[Stored data]
_ _ _ _ _ _ _

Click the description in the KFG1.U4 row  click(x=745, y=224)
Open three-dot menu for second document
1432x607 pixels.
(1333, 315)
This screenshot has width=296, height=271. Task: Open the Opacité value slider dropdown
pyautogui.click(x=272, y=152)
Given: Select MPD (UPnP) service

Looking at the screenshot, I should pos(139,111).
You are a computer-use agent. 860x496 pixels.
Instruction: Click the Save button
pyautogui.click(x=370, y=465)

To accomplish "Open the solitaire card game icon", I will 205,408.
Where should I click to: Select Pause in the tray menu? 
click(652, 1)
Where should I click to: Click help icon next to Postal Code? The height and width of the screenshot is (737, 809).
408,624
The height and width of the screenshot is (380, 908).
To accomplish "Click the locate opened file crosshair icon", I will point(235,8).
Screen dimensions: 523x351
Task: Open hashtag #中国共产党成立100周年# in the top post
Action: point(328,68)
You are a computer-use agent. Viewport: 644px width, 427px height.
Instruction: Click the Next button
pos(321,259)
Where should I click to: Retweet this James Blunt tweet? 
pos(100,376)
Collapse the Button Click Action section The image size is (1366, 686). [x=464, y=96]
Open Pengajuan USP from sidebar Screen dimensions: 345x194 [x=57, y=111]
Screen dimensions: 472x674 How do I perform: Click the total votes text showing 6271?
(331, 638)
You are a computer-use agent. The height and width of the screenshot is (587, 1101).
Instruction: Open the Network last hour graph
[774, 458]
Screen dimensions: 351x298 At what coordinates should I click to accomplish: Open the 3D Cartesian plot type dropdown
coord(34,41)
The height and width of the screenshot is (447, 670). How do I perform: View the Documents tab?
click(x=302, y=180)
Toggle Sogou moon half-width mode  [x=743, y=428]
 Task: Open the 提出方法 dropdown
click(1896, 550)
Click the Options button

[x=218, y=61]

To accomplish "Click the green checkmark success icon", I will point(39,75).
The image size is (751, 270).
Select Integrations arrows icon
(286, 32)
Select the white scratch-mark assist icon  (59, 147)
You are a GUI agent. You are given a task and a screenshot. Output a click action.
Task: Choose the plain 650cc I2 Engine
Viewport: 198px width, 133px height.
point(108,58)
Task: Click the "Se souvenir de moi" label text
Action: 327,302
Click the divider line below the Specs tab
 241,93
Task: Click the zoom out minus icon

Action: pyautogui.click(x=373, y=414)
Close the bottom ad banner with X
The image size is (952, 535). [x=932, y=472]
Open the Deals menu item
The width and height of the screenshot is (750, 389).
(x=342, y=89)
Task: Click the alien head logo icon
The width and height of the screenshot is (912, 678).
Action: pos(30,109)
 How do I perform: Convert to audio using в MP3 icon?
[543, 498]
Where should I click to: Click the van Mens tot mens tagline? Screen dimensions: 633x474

_ _ _ _ _ _ _

Reproduce the data exactly. Keep every line intact.

* [Task response]
Click the description in the KFG1.U4 row  click(x=745, y=224)
Open three-dot menu for second document
1432x607 pixels.
(1333, 315)
This screenshot has width=296, height=271. Task: Open the Opacité value slider dropdown
pyautogui.click(x=272, y=152)
Given: Select MPD (UPnP) service

Looking at the screenshot, I should pos(139,111).
You are a computer-use agent. 860x496 pixels.
Instruction: Click the Save button
pyautogui.click(x=370, y=465)

To accomplish "Open the solitaire card game icon", I will 205,408.
Where should I click to: Select Pause in the tray menu? 
click(652, 1)
Where should I click to: Click help icon next to Postal Code? The height and width of the screenshot is (737, 809).
408,624
The height and width of the screenshot is (380, 908).
To accomplish "Click the locate opened file crosshair icon", I will point(235,8).
Screen dimensions: 523x351
Task: Open hashtag #中国共产党成立100周年# in the top post
Action: point(328,68)
You are a computer-use agent. Viewport: 644px width, 427px height.
Instruction: Click the Next button
pos(321,259)
Where should I click to: Retweet this James Blunt tweet? 
pos(100,376)
Collapse the Button Click Action section The image size is (1366, 686). [x=464, y=96]
Open Pengajuan USP from sidebar Screen dimensions: 345x194 [x=57, y=111]
Screen dimensions: 472x674 How do I perform: Click the total votes text showing 6271?
(331, 638)
You are a computer-use agent. The height and width of the screenshot is (587, 1101).
Instruction: Open the Network last hour graph
[774, 458]
Screen dimensions: 351x298 At what coordinates should I click to accomplish: Open the 3D Cartesian plot type dropdown
coord(34,41)
The height and width of the screenshot is (447, 670). How do I perform: View the Documents tab?
click(x=302, y=180)
Toggle Sogou moon half-width mode  [x=743, y=428]
 Task: Open the 提出方法 dropdown
click(1896, 550)
Click the Options button

[x=218, y=61]

To accomplish "Click the green checkmark success icon", I will point(39,75).
The image size is (751, 270).
Select Integrations arrows icon
(286, 32)
Select the white scratch-mark assist icon  (59, 147)
You are a GUI agent. You are given a task and a screenshot. Output a click action.
Task: Choose the plain 650cc I2 Engine
Viewport: 198px width, 133px height.
point(108,58)
Task: Click the "Se souvenir de moi" label text
Action: 327,302
Click the divider line below the Specs tab
 241,93
Task: Click the zoom out minus icon

Action: pyautogui.click(x=373, y=414)
Close the bottom ad banner with X
The image size is (952, 535). [x=932, y=472]
Open the Deals menu item
The width and height of the screenshot is (750, 389).
(x=342, y=89)
Task: Click the alien head logo icon
The width and height of the screenshot is (912, 678).
Action: pos(30,109)
 How do I perform: Convert to audio using в MP3 icon?
[543, 498]
Where should I click to: Click the van Mens tot mens tagline? Screen dimensions: 633x474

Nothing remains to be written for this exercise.